Since the troll seems to enjoy repeating himself in lieu of responding to my arguments on the merits or offering alternative citations to authority, I'll happily stand on what I have written and leave him or her the last word.
As noted, Gentle readers may decide for themselves.
Like it or not, the AHRA isn't Napster's best argument. The White House Brief, essentially aping the Plaintiff's brief, is pretty much on point. I think there are arguments for both sides concerning construction of the AHRA, and certainly, this argument is a fairly well-written account of the law.
But so what? AHRA is hardly Napster's only argument. The crux of Napster's case does not rely on AHRA or the DMCA "exceptions" -- it relies primarily on two key arguments, one hypertechnical, and the other a fairly clear slam-dunk from the Supreme Court opinion in the Betamax case.
The hypertechnical argument observes that the plaintiffs failed to identify (and provide registrations for) the Copyrights for which they seek relief. Under applicable statutory and case law, this should preclude relief. RIAA is seeking a special-purpose exception, so they can sue in the present "all-in-one" capacity. IMHO, they should be spanked for their arrogance. Real copyright lawyers routinely attach the certificates of registration to the complaint.
The sound argument lies in the fact that Napster isn't itself infringing directly any copyright of the plaintiffs -- a point conceded by the RIAA. RIAA argues instead that Napster has contributed to the infringement by all its naughty users.

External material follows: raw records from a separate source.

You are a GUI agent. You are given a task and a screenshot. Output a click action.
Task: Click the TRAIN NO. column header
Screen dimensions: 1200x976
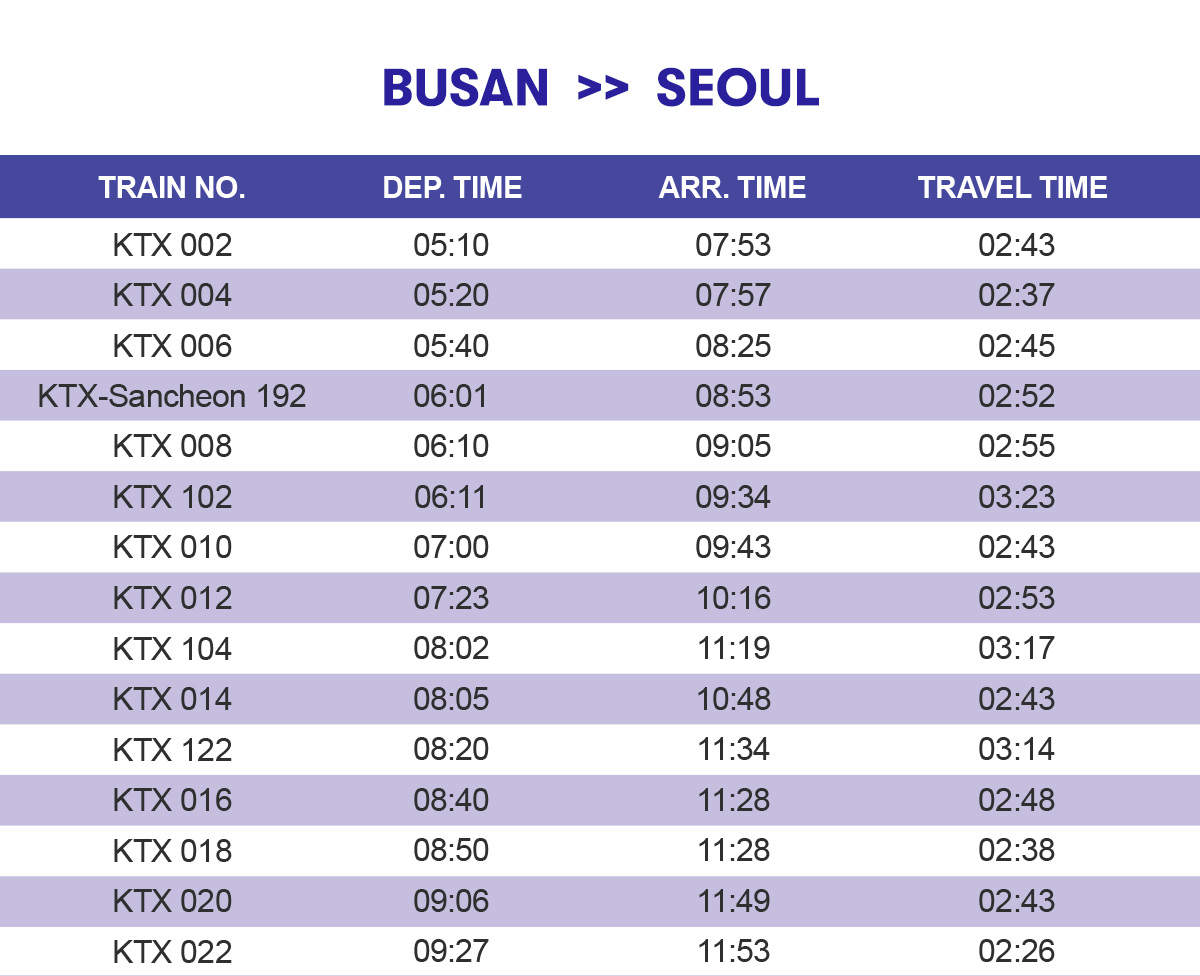(172, 187)
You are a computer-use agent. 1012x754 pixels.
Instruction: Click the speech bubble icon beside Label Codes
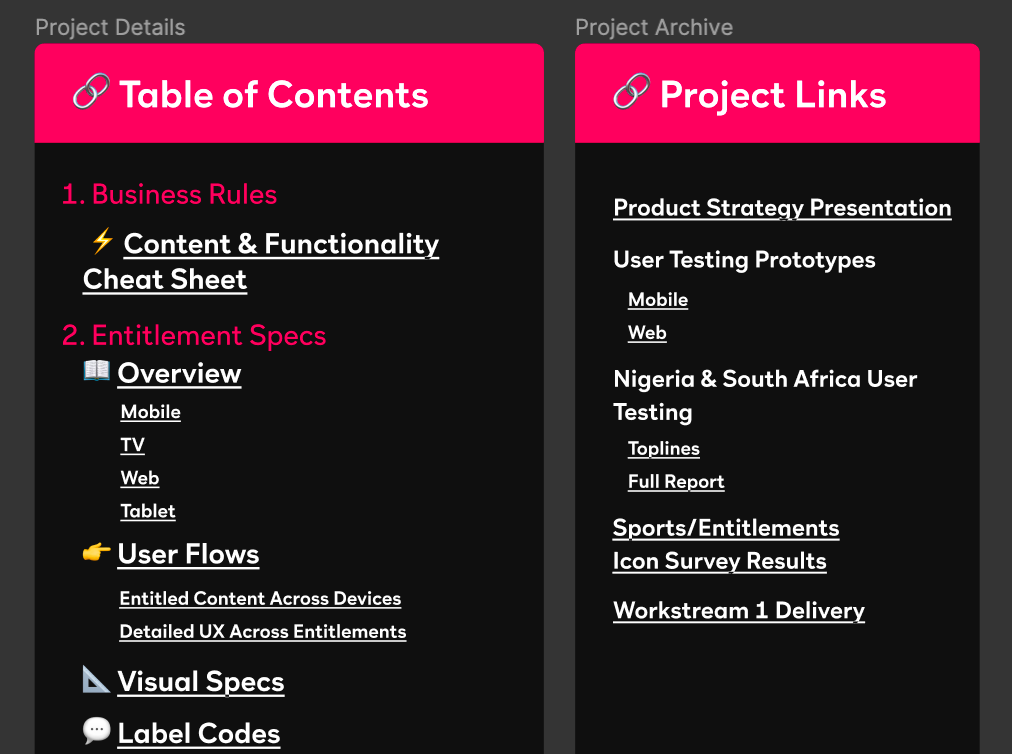97,730
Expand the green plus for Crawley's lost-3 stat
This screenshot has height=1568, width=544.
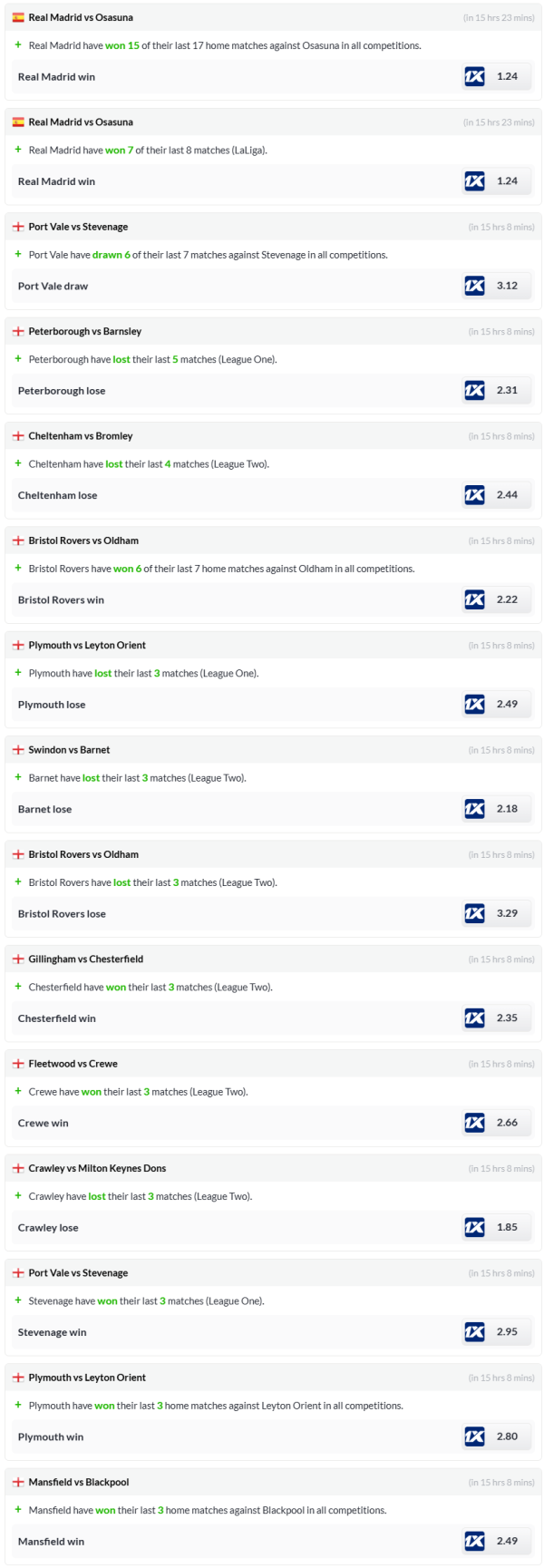coord(18,1196)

However, the Supreme Court in Sony held that to be liable for contribution, one must use an apparatus not capable of a substantial noninfringing use. (Clearly Napster has the capability, for example, for distributing works for which the parties have permission to distribute; also, it is capable of facilitating space-shifting -- whether or not that is its "intended purpose" as some have argued.) The 9th circuit was spanked decades ago for adopting a "primary use" or "primary purpose" test, when the Supes reversed them in Sony -- and I suspect they are likely to look closely at the fact that this was PRECISELY the basis with which the District Court found liability.
So, let's not get too hasty. The W.H. may actually be making the right argument, and perhaps for the right reason -- perhaps not.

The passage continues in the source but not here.